**WRITTEN INSTRUCTION:**
Copy word for word the rows below, from the line holding "Task: Click Criticality column info icon" through the end of the rows, both ends included. Leave the pictures out of your answer.

**ENTRIES SHOWN:**
- - - - -

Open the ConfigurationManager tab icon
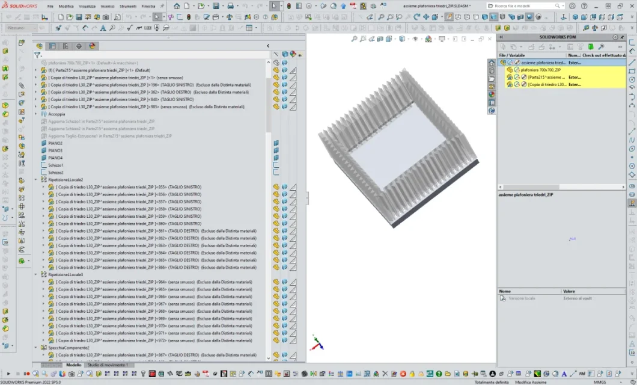This screenshot has height=385, width=637. click(66, 46)
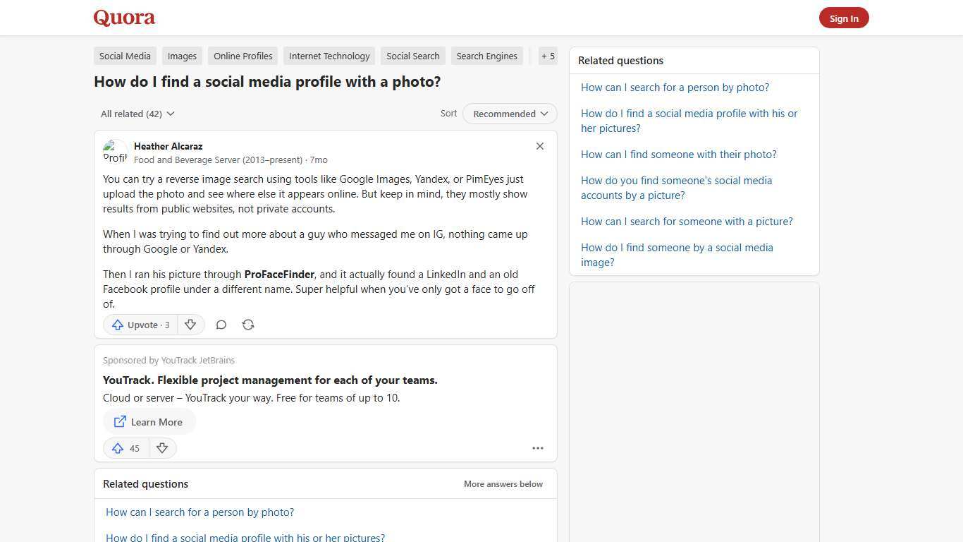
Task: Hide the YouTrack ad via downvote toggle
Action: [162, 448]
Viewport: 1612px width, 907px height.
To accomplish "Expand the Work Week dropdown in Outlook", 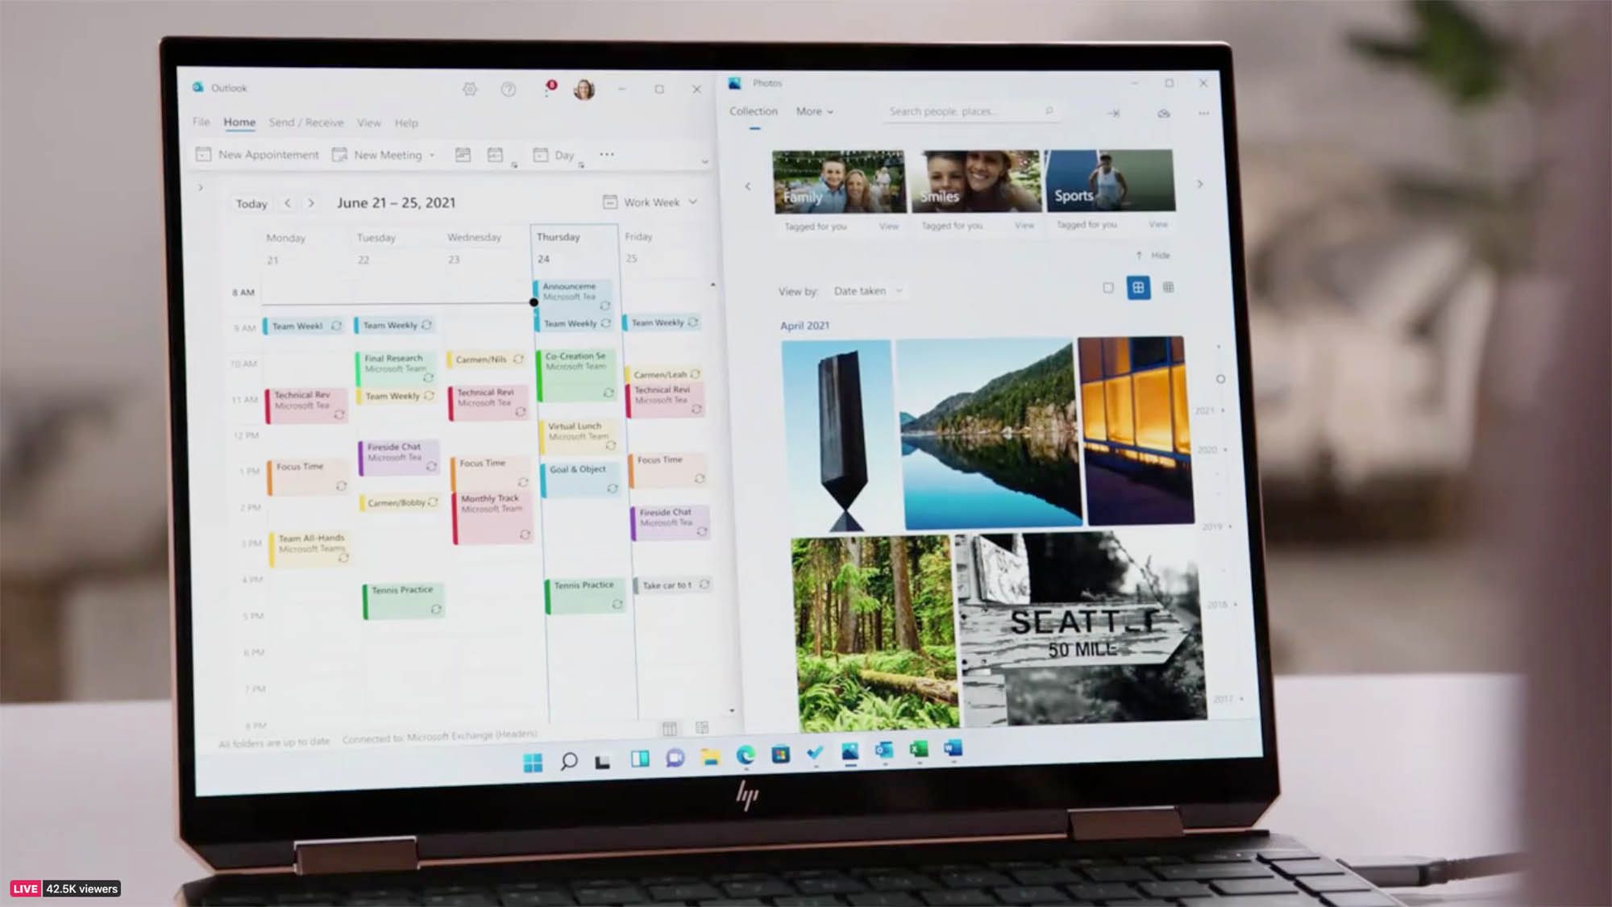I will pyautogui.click(x=692, y=202).
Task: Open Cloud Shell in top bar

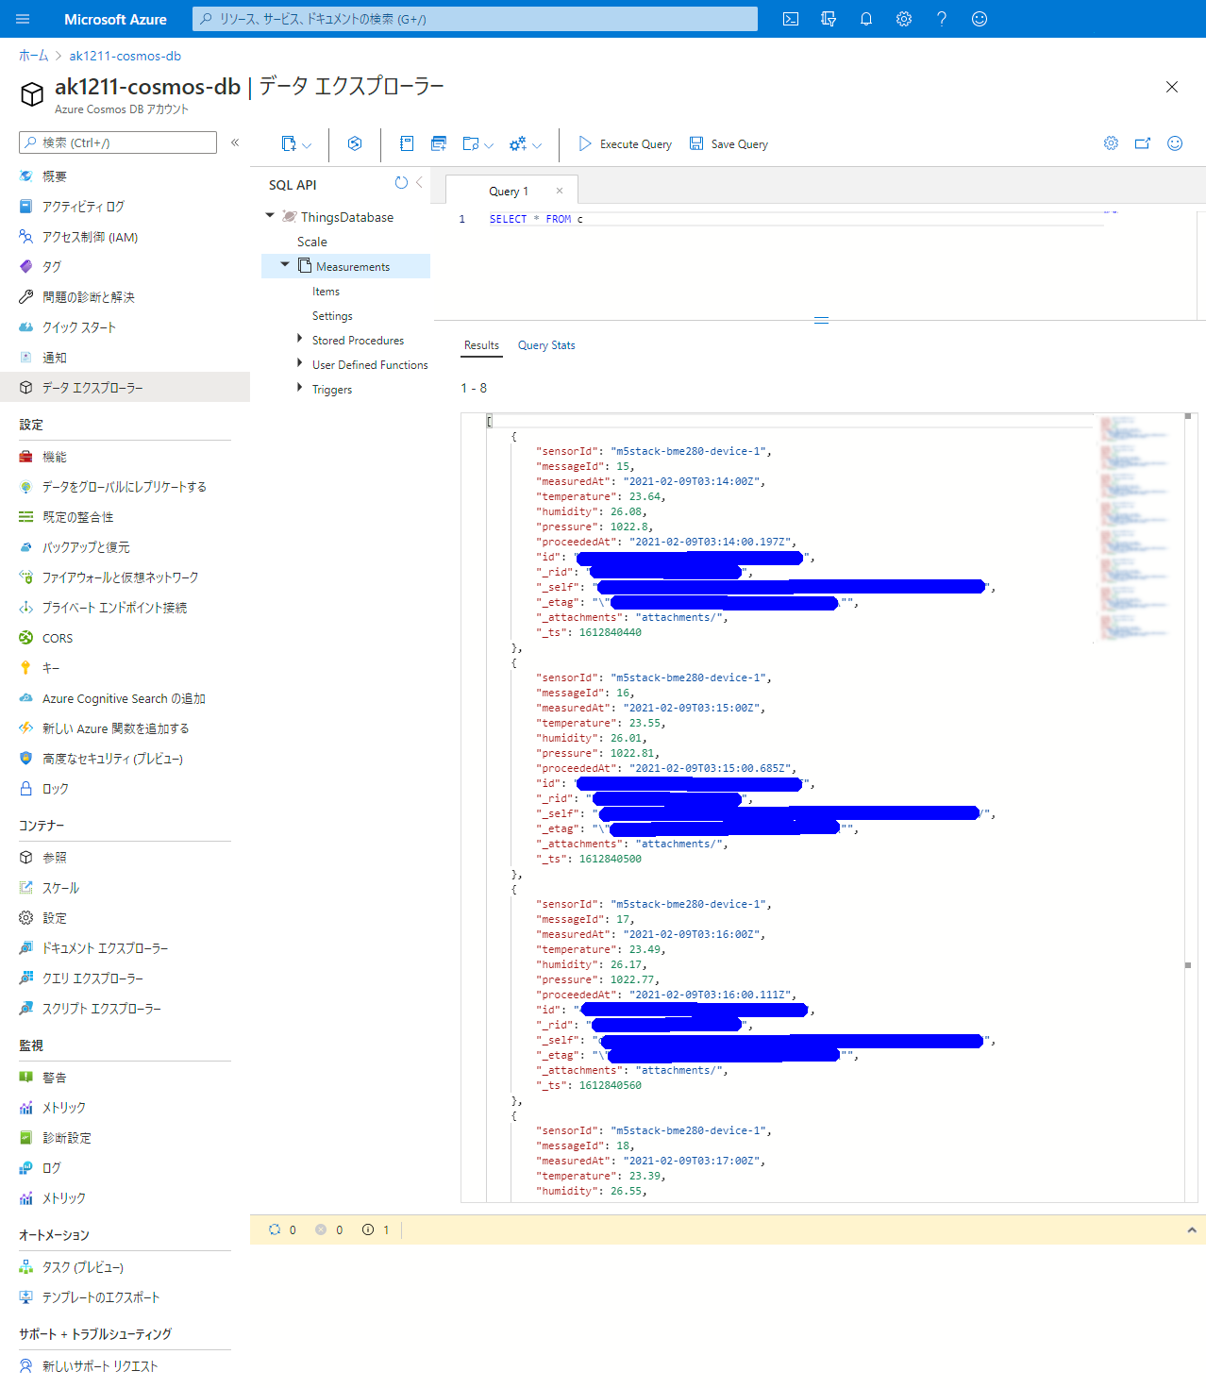Action: (x=791, y=19)
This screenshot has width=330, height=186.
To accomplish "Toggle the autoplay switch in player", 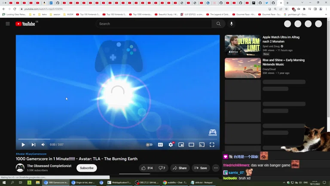I will click(149, 145).
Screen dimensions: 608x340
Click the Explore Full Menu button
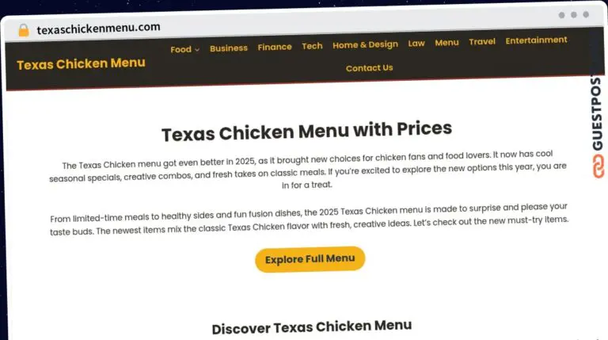[310, 259]
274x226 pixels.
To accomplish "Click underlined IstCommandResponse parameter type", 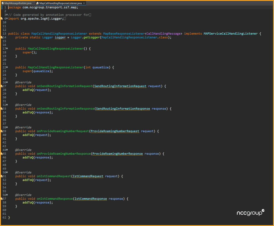I will [x=90, y=199].
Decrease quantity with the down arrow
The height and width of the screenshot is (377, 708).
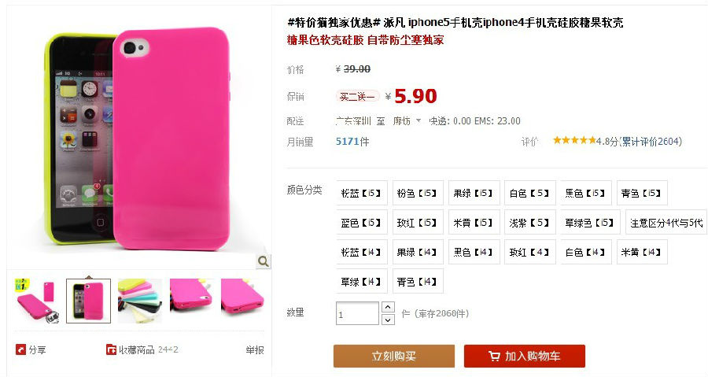point(388,320)
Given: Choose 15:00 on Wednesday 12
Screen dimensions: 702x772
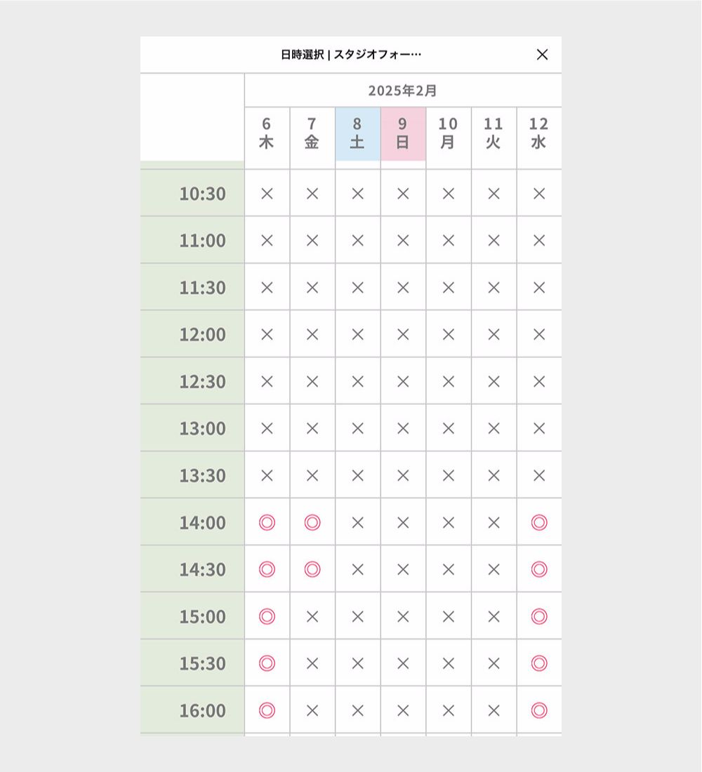Looking at the screenshot, I should click(x=539, y=616).
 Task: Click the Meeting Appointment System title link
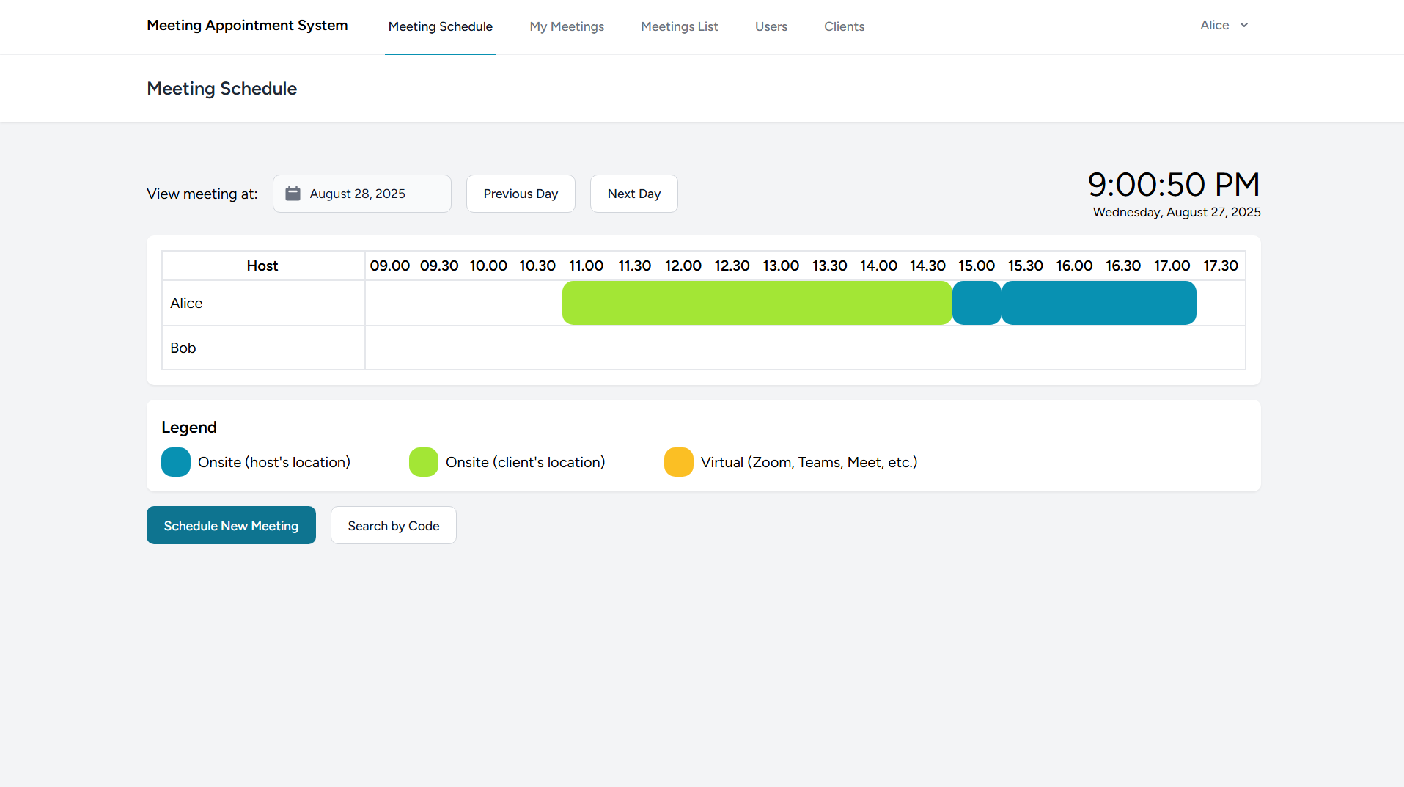(x=247, y=26)
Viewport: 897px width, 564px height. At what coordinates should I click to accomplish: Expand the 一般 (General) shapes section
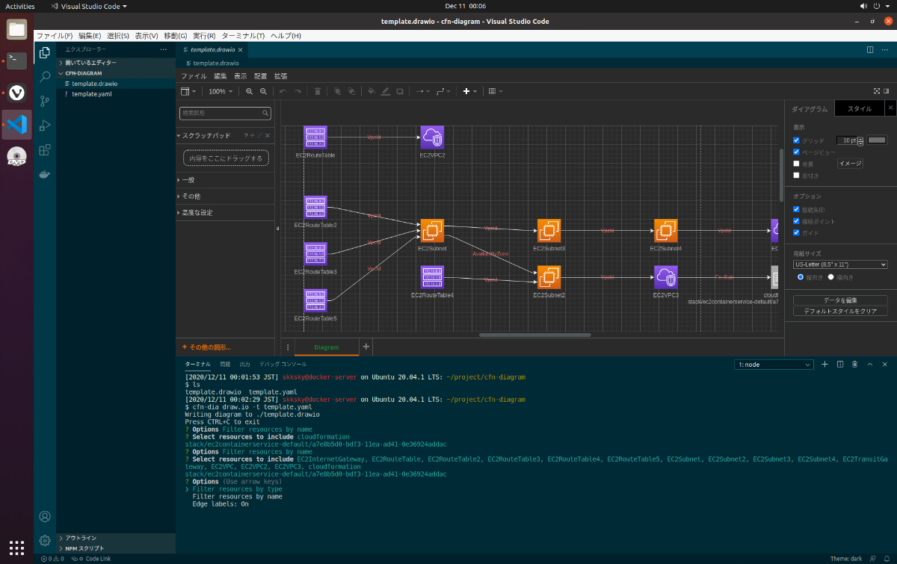(x=188, y=180)

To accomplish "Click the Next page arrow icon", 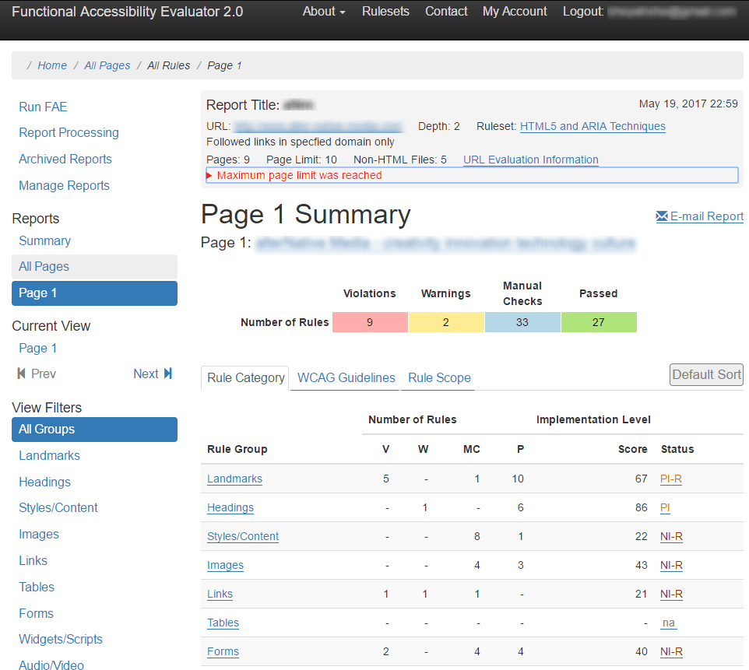I will coord(167,374).
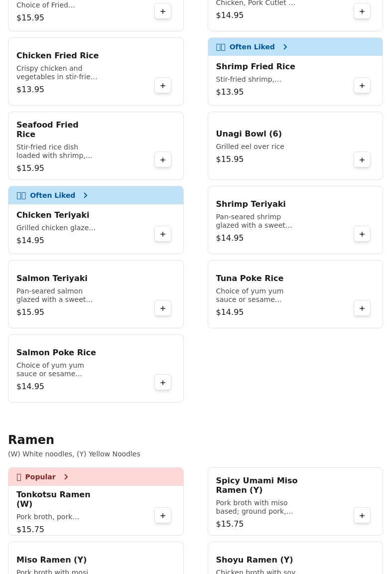
Task: Add Chicken Fried Rice to cart
Action: (x=163, y=86)
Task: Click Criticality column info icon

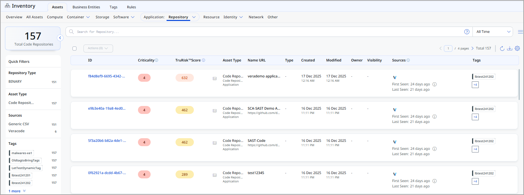Action: [157, 60]
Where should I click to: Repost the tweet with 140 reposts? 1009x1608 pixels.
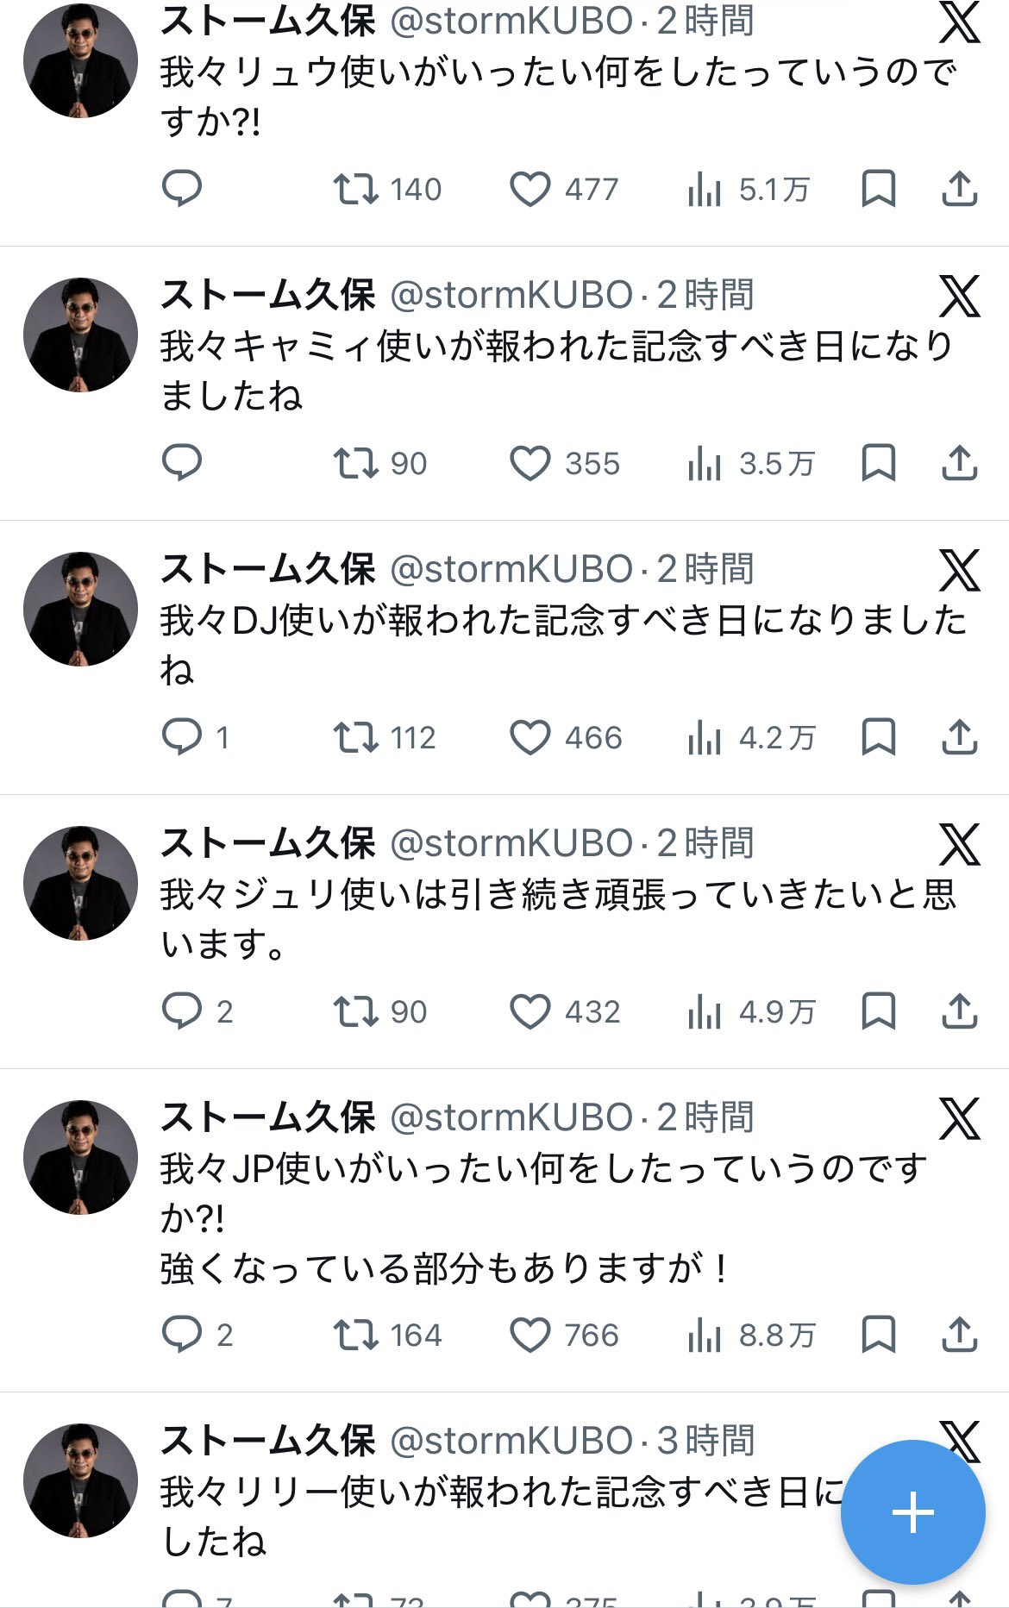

- - - - -

**OUTPUT:**
Task: Click Criticality column info icon

Action: [157, 60]
Where should I click to: Repost the tweet with 140 reposts? 1009x1608 pixels.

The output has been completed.